Il caso di Scicli non è l’unico in cui sia possibile individuare una correlazione sospetta tra lo scioglimento per mafia dell’amministrazione comunale e le decisioni riguardanti la gestione dei rifiuti. Un caso analogo è quello di Siculiana: lo scioglimento per mafia del 2008 (vedi le pagine 86-100 della relazione) anche in questo caso risulta stranamente collegato alla gestione della discarica comunale da parte di una ditta privata, la Catanzaro Costruzioni srl. Analogamente c’è una coincidenza temporale che segue la segnalazione degli “abusi del gestore della discarica” da parte dell’ex sindaco di Siculiana, Giuseppe Sinaguglia, nell’ambito di un’inchiesta del febbraio 2007. Sebbene archiviata, in seguito a quell’inchiesta si apre l’indagine per concorso esterno in associazione mafiosa a carico del sindaco e, poco dopo, avviene lo scioglimento del comune per infiltrazione mafiosa nel giugno 2008. Anche in questo caso entrambe le accuse si riveleranno infondate da parte della magistratura.
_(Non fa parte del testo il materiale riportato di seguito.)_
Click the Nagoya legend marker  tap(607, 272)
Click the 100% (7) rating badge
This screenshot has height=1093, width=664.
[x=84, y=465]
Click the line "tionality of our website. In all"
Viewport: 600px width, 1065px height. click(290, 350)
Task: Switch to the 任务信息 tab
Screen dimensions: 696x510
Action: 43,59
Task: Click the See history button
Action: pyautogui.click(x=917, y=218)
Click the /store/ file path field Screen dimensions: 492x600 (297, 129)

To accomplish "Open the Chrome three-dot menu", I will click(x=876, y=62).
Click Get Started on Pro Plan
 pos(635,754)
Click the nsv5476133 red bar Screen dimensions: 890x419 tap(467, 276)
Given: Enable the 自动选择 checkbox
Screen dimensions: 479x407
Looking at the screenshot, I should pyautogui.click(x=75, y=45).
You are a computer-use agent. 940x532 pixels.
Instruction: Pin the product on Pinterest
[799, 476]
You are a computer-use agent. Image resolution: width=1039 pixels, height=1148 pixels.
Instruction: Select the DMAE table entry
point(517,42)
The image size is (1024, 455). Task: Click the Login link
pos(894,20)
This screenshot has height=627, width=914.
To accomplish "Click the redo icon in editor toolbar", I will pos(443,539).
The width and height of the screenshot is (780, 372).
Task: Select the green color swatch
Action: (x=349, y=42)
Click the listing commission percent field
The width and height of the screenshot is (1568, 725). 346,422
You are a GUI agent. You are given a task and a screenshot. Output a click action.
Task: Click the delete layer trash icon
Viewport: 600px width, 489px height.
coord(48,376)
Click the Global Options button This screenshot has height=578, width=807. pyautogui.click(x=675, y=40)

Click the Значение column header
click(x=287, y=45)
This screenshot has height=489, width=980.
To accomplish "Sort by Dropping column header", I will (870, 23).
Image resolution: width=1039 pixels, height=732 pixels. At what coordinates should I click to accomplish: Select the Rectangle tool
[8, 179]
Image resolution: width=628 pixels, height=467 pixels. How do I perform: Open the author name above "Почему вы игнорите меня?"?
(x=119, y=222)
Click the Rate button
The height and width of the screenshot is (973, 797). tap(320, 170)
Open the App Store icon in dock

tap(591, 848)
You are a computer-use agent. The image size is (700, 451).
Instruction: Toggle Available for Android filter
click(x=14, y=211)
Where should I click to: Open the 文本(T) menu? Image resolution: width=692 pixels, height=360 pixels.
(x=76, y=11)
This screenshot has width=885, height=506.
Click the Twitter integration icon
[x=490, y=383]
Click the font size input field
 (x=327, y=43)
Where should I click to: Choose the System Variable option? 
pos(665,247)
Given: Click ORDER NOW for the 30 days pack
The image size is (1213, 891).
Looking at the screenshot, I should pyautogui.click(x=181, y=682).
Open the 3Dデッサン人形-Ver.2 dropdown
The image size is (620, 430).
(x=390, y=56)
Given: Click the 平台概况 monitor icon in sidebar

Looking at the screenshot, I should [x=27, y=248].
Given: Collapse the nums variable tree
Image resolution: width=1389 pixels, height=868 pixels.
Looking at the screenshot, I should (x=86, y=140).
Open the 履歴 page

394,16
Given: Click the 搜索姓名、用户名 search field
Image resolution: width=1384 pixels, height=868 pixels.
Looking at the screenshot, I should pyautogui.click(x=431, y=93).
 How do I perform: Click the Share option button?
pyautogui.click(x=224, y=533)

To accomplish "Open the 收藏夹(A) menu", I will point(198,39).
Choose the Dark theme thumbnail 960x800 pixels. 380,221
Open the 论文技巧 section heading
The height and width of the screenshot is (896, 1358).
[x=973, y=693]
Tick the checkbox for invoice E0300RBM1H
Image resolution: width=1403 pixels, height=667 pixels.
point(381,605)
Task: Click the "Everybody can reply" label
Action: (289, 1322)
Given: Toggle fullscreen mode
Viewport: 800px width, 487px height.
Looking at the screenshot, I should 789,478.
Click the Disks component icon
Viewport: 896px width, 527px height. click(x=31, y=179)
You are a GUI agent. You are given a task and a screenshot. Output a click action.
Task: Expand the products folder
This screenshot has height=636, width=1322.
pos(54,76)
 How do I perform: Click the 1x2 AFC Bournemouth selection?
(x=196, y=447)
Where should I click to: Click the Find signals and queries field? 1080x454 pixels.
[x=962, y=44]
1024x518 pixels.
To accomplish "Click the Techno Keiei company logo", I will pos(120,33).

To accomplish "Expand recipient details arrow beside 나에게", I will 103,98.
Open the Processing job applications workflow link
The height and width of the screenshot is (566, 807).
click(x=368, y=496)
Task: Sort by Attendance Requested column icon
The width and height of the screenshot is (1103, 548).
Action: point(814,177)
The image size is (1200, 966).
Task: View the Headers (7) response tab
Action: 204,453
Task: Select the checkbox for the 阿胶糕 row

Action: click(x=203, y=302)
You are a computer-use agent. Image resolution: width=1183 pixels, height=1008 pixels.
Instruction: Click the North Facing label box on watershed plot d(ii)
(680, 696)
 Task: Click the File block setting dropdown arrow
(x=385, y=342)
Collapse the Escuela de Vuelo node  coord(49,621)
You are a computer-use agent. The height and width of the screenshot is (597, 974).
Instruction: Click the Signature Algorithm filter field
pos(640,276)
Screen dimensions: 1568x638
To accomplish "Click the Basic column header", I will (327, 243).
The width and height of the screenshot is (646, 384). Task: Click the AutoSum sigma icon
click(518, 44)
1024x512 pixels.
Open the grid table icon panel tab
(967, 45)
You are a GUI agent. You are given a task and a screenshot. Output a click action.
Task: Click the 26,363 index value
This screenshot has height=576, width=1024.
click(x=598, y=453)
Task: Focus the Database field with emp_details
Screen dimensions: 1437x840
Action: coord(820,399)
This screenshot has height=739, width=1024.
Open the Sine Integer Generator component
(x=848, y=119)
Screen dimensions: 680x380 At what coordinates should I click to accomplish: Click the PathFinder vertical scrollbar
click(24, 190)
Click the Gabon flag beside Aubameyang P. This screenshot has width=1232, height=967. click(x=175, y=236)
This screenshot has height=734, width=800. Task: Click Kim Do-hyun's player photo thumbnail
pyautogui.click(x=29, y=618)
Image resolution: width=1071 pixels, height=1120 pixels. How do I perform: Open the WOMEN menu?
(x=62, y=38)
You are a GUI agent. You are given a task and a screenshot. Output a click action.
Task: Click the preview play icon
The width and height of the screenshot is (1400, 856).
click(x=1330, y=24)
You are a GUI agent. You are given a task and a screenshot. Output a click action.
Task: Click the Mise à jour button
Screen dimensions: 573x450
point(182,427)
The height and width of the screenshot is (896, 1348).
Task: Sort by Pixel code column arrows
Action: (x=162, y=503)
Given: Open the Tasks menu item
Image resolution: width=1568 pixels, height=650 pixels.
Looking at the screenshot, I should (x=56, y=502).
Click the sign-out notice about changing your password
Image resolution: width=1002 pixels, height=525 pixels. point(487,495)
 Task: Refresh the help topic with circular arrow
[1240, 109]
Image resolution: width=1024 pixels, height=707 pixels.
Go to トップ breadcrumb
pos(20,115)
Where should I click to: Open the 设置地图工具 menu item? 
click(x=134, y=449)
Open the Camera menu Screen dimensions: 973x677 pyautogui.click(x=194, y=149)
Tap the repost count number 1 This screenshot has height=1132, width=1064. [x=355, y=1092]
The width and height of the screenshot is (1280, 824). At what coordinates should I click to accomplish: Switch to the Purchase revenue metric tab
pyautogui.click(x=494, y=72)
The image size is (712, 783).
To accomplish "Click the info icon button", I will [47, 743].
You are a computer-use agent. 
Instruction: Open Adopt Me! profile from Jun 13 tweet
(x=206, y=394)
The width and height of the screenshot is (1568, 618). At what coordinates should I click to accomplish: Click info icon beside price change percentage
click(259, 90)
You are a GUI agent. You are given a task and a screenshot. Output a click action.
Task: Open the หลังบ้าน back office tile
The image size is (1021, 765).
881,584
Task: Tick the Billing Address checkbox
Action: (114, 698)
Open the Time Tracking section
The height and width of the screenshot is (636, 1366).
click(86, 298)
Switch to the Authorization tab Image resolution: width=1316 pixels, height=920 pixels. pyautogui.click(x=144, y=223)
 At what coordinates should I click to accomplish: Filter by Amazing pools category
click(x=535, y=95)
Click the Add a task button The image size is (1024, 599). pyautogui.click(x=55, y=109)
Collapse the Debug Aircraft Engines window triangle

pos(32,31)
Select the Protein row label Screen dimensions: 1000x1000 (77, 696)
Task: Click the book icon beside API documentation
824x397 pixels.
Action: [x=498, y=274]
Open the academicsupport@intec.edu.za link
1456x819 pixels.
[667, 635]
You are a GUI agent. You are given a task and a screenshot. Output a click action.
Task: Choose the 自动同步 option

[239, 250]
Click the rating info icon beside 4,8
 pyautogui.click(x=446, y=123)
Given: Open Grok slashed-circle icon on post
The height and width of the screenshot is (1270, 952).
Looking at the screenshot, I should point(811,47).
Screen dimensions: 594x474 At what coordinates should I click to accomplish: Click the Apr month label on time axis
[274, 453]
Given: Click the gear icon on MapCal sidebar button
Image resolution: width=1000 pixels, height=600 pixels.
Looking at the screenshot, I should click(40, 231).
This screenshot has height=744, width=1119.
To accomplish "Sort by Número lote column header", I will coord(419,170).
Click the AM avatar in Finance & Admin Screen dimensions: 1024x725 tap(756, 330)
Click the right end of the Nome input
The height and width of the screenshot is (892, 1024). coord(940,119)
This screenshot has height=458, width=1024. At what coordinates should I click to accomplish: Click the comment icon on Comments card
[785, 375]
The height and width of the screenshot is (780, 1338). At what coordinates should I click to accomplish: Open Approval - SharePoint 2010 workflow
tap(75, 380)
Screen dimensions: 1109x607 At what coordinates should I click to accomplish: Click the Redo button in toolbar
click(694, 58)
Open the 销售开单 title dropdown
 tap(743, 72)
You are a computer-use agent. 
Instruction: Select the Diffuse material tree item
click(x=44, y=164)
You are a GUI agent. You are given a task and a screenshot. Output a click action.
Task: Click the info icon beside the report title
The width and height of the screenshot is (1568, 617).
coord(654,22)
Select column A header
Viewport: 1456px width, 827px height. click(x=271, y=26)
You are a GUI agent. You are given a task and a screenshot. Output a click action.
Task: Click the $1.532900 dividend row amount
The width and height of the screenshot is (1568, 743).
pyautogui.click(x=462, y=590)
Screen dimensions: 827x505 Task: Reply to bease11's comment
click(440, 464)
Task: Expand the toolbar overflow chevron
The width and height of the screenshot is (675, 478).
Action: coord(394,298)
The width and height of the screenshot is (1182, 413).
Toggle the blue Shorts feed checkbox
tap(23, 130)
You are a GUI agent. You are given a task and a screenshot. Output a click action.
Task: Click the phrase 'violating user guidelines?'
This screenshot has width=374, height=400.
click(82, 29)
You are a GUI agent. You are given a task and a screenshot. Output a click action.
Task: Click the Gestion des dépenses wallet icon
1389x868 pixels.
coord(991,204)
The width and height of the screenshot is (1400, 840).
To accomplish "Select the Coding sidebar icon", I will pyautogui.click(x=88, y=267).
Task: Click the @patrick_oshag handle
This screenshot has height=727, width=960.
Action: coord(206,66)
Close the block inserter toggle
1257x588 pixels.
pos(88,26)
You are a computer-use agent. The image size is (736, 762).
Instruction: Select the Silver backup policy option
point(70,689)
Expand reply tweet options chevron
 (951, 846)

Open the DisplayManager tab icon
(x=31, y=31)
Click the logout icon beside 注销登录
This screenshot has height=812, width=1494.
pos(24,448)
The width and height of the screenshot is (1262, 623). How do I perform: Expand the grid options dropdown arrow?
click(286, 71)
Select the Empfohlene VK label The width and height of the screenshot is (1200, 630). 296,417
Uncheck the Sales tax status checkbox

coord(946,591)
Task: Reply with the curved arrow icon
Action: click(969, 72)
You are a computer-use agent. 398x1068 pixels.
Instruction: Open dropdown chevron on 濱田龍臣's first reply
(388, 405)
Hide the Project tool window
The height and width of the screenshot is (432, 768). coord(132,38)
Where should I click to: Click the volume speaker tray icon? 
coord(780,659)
Tutto inizia nel 2005 a seguito di un esposto di Lorenzo Catanzaro, amministratore della Catanzaro Costruzioni srl, in cui denuncia di “avere subito e subire una serie di controlli da parte del comune di Siculiana” in merito alla gestione della discarica ritenuti “vessatori e ingiustificati”. A questo paventato abuso d’ufficio l’esposto aggiunge l’aggravante dell’interruzione di pubblico servizio, causata dal fatto che il comune aveva sospeso i lavori di ampliamento della discarica, e dell’agevolazione di Cosa Nostra nella gestione dei rifiuti nel territorio agrigentino. A detta del denunciante, infatti, i suddetti controlli e sospensione si sarebbero intensificati a seguito del rifiuto da parte dell’imprenditore di sottostare ai tentativi di estorsione mafiosa. La sentenza di assoluzione delle azioni comunali ha dichiarato legittimi i controlli e la sospensione. La cosa che colpisce, però, è che proprio questa inchiesta fa da presupposto allo scioglimento del 2008, come si evince dal provvedimento del Presidente della Repubblica 147/2008.
La relazione della Commissione, inoltre, fa emergere anche una certa dose di conflittualità nei confronti dell’amministrazione regionale. Un esempio è il tentativo di Giuseppe Catanzaro, socio della Catanzaro Costruzioni srl e già presidente di Confindustria Sicilia, di mettere in cattiva luce l’ex assessore regionale Marino, che aveva inviato una Commissione ispettiva nella discarica manifestando dubbi sulle procedure di ampliamento della vasca numero 3. “Un attacco che non c’entra niente con la munnizza” consigliava Montante in un’intercettazione del NOE di Palermo “vedi su internet qualcuno che si lamenta”. I lavori di ampliamento continuarono e, successivamente, il rilascio del V.I.A. Da parte dell’ARTA seguì un’iter parecchio veloce ma poco rispettoso di “norme e procedure”, si legge nella relazione degli stessi carabinieri.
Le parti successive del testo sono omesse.